Question

Time series DE gene analysis with edgeR where specific timepoints have NA levels across different patients

0

Entering edit mode

svlachavas ▴ 840

@svlachavas-7225

Last seen 10 days ago

Germany/Heidelberg/German Cancer Resear…

Dear Bioconductor community,

based on a current project aiming to decipher prognostic biomarkers that driving the response to chemotherapy in breast cancer, we are trying to analyze external public datasets to validate in house findings; on this premise, on an rnaseq gene expression dataset of neo-adjuvant treated patients with multiple time points:

T1 is the “pre-treatment” timepoint, T2 after two weeks on treatment, T3 is the “middle” timepoint of chemotherapy, whereas T4 refers to the relative timepoint when the surgical resection performed;

Our main goal is to find any differences between T1 and the available time-points that refer to after chemotherapy to identify interesting markers; as also to emphasize perhaps on specific comparisons-the main putative issue is based on the availability of different time points on the available patients:

head(dd,8)
# A tibble: 8 x 2
  SampleID      Biopsy_Time    
  <chr>         <chr>          
1 Patient_11_T1 biopsy time: T1
2 Patient_11_T2 biopsy time: T2
3 Patient_11_T3 biopsy time: T3
4 Patient_11_T4 biopsy time: T4
5 Patient_15_T1 biopsy time: T1
6 Patient_15_T2 biopsy time: T2
7 Patient_15_T3 biopsy time: T3
8 Patient_15_T4 biopsy time: T4

table(dd$Biopsy_Time)

biopsy time: T1 biopsy time: T2 biopsy time: T3 biopsy time: T4 
             21               9              19              20

As you see from above, not all time points are covered uniformly;

6 patients have complete 4 timepoints (T1-T2-T3-T4)

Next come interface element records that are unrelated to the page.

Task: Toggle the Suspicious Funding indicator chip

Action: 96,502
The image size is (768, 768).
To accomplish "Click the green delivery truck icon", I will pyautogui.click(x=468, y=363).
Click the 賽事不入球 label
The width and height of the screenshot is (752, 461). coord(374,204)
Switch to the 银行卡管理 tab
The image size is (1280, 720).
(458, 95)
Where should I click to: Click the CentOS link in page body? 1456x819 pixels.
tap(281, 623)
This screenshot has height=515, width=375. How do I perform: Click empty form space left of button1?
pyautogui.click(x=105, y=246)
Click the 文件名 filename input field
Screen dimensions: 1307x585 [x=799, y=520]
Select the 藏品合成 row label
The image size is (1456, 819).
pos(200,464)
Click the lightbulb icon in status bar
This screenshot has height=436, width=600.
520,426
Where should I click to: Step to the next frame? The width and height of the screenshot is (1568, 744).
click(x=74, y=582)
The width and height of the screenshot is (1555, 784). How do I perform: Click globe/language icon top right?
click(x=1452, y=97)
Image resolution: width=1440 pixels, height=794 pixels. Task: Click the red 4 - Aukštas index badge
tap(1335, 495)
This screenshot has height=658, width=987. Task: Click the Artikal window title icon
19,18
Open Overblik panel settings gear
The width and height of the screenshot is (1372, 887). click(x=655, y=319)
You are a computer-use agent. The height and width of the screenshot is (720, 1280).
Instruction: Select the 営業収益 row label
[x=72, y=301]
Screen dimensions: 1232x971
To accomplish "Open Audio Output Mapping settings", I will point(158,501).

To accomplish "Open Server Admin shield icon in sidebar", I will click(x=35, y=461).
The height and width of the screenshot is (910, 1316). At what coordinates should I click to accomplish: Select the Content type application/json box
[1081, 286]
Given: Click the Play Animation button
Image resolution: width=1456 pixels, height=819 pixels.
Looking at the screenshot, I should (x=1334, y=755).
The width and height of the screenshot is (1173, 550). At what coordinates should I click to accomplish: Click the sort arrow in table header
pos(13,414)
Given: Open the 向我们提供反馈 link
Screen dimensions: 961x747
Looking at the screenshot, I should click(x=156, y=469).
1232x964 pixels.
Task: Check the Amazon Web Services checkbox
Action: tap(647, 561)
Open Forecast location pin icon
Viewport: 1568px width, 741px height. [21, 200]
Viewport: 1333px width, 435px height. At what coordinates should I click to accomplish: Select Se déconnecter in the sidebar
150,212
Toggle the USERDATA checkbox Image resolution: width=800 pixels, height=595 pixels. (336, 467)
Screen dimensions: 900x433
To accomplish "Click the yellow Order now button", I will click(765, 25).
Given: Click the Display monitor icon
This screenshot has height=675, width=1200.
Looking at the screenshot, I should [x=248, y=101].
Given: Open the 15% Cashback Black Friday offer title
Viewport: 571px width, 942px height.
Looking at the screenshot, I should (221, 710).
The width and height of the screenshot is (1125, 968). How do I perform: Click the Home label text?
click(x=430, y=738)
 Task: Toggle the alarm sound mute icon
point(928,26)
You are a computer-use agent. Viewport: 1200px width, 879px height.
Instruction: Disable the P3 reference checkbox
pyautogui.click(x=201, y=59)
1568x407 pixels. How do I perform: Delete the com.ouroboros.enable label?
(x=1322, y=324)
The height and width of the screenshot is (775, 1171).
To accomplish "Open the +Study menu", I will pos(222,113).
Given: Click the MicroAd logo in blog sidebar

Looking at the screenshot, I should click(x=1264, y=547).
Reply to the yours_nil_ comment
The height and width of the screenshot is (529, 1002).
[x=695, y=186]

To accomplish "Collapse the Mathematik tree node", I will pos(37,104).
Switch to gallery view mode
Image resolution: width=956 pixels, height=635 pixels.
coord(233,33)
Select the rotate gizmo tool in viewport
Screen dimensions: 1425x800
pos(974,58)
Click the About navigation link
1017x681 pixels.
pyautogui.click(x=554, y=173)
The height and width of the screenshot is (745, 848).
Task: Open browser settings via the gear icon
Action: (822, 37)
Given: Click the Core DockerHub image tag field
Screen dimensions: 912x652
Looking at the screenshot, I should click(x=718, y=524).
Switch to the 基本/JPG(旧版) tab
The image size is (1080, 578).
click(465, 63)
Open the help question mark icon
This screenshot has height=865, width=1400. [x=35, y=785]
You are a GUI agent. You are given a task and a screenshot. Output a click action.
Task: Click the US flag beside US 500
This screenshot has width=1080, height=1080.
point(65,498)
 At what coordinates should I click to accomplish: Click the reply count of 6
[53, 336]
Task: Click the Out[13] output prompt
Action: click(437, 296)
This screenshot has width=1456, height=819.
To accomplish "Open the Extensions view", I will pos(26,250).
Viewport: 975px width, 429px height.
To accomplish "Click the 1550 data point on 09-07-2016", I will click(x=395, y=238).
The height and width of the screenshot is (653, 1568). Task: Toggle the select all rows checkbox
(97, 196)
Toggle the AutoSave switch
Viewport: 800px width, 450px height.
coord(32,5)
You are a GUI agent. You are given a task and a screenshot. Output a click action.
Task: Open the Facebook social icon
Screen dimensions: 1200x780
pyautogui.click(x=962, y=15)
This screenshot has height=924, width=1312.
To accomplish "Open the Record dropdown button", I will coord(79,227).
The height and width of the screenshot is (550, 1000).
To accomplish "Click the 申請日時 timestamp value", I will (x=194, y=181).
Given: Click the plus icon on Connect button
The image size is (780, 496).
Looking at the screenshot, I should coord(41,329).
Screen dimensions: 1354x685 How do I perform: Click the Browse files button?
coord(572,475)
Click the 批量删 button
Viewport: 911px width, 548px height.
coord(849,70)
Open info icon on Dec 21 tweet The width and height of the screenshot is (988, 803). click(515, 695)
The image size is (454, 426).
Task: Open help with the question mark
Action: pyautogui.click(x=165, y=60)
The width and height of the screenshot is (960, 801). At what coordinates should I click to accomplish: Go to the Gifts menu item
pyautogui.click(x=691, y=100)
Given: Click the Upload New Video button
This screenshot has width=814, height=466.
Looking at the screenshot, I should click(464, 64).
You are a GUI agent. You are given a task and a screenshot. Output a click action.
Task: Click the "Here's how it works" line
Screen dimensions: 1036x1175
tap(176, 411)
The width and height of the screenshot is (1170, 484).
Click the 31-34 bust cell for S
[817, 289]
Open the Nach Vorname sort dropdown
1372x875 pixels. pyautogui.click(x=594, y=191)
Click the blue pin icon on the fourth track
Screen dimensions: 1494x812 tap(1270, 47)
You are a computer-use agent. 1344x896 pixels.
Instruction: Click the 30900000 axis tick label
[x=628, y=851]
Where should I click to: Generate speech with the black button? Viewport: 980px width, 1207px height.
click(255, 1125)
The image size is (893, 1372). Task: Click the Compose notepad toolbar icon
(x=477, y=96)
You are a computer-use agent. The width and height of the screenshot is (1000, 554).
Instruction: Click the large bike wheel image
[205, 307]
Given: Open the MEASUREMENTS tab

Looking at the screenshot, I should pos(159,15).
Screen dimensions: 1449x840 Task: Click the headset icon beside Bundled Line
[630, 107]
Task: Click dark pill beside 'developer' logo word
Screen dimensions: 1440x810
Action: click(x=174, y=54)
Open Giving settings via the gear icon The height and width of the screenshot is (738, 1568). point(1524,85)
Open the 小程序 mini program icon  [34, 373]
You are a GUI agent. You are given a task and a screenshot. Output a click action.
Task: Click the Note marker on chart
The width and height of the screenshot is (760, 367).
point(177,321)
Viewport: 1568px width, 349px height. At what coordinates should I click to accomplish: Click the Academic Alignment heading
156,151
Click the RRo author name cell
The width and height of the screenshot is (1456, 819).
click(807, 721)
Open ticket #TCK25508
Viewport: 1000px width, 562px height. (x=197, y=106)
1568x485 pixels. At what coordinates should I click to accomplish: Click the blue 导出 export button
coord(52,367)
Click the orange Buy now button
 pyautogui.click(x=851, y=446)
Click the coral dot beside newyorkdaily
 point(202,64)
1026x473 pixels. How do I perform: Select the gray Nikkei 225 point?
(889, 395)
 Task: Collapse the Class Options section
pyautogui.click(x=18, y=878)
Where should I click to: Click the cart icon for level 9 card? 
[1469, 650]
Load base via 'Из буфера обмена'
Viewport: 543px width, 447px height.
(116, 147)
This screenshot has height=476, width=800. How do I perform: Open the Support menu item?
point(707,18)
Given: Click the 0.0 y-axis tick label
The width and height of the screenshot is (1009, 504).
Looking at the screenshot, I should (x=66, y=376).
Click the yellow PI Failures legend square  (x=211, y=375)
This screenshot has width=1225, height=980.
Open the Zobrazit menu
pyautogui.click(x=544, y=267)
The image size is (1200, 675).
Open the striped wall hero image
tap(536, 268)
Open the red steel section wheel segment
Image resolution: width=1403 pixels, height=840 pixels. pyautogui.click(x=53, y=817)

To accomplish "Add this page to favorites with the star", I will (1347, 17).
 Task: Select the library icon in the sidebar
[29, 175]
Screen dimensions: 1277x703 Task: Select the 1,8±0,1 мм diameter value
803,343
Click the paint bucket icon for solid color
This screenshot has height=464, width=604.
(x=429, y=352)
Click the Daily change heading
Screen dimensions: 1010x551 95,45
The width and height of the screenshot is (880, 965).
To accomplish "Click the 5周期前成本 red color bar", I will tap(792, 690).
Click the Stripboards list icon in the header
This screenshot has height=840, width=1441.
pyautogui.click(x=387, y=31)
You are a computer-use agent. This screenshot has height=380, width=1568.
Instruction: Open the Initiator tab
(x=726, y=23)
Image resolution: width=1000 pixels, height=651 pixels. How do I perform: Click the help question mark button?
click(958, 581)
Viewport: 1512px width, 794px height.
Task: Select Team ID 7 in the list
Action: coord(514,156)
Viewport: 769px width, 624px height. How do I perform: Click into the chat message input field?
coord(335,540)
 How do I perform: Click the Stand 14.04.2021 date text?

13 patients have 3 available timepoints: 2 have T1-T2-T4, and the rest T1-T3-T4

Thus, my major questions are the following:

1) If I consider only the 6 patients will all timepoints available, I could perform something like a "paired" design? For example if SampleID only denotes the patient number, and the Biopsy time the available treatment timepoints/conditions, with T1 as the reference level then:

design <- model.matrix(~SampleID+Biopsy_Time)
fit <- estimateDisp(y,design)
fit2 <- glmQLFit(fit, design)
fit3 <- glmQLFTest(fit2)

and also for example by setting coef=2:4 within glmQLFTest I can perform an ANOVA-like comparison that can detect DEs between any of the chemotherapy timepoints versus treatment naïve samples?

2) In addition, is there a way to incorporate also the information of the additional samples that lack any of the aforementioned levels? or the relative NA values in specific levels such as T2 would hamper any relative analysis?

Thank you in advance,

Efstathios

edgeR RNASeq DifferentialExpression TimeCourse • 2.1k views

ADD COMMENT • link updated 3.7 years ago by James W. MacDonald 68k • written 3.7 years ago by svlachavas ▴ 840

score 1 · Answer 1 · 2021-07-26

1

Entering edit mode

James W. MacDonald 68k

@james-w-macdonald-5106

Last seen 9 hours ago

United States

I would use voomLmFit and block on subject.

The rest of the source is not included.